We admire anyone who can run a mile, or a 5- or 10-kilometer race. It’s not easy.
We admire them for fighting for a cause. Cancer affects far too many children, and the St. Jude Children’s Hospital in Memphis, Tenn., is considered among the world’s top treatment and research hospitals for children with cancer.
And on top of all that, we admire them for going out in what was truly a Carolina deluge of rain and associated wind and cold temperatures to run the race.
The one thing that runners and walkers told us over and over again was that they would not let something like rain get in the way of the effort to raise money to support the hospital that they said saves lives.
“It’s great to see when people come together for a purpose,” a soaking wet Sean Gorman told us after his run. “It’s nice to see. Even though we’re all just running together in this terrible weather, we’re trying to achieve something greater. We’re trying to fight against cancer. It’s great to see everyone come together for that cause.”
Ed Taylor and his 12-year-old daughter Maris, bundled in rain gear for the run, said they were not about to miss the race because of some rain.
“We know this is a great cause, raising money for St. Jude’s,” he said. “Running in the rain is not a big deal when you consider what the children that need these services go through every day. We’re going to get wet, but it’s a great cause.”
Debbie Holmes started the first St. Jude run six years ago. She continues to be passionate about the cause. Participants in this year’s race went out and raised $11,000 in pledges, bringing the total amount raised in the six years of the event to $108,000.

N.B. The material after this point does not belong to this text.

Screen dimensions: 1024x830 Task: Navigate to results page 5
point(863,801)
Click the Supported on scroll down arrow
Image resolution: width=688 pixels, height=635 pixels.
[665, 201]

Beyond the support of individuals, the business community in Havelock and the surrounding area has supported the race as well, donating various prizes and other items for the participants.
The race has grown into a springtime tradition in Havelock. Maybe next year, the event will have better spring weather. But even if it rains enough to warrant the construction of an ark, we know the good people of Havelock will be out there again, battling the elements to help others battle what can be a deadly disease. They deserve our appreciation.